Now Ashley might have made
a different choice. Perhaps somebody told her along the way
that the source of her mother’s problems were blacks who were
on welfare and too lazy to work, or Hispanics who were coming
into the country illegally. But she didn’t. She sought out allies
in her fight against injustice.
Anyway, Ashley finishes
her story and then goes around the room and asks everyone else
why they’re supporting the campaign. They all have different
stories and reasons. Many bring up a specific issue. And finally
they come to this elderly black man who’s been sitting there
quietly the entire time. And Ashley asks him why he’s there.
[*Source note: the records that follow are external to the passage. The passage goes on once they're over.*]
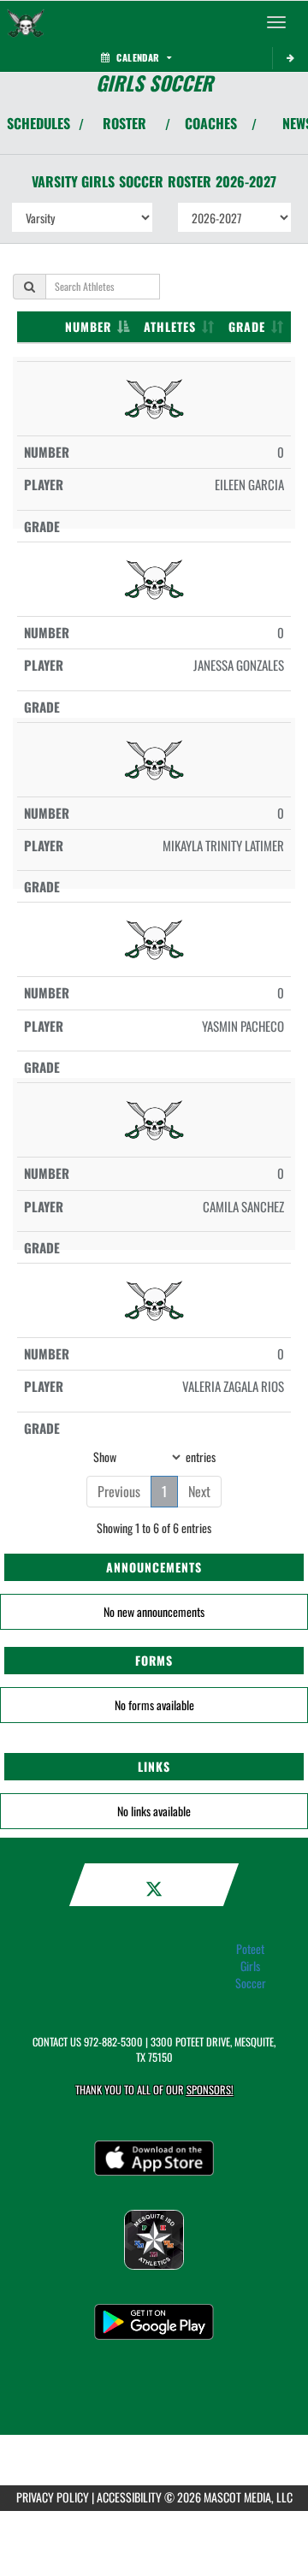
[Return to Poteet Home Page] (25, 22)
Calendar (137, 57)
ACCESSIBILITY (129, 2497)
And he does not bring up a specific issue. He does not say health
care or the economy. He does not say education or the war. He
does not say that he was there because of Barack Obama. He simply
says to everyone in the room, “I am here because of Ashley.”
“I’m here because of Ashley.”
By itself, that single moment of recognition between that young
white girl and that old black man is not enough. It is not enough
to give health care to the sick, or jobs to the jobless, or
education to our children.
But it is where we start.
It is where our union grows stronger. And as so many generations
have come to realize over the course of the two-hundred and
twenty one years since a band of patriots signed that document
in Philadelphia, that is where the perfection begins.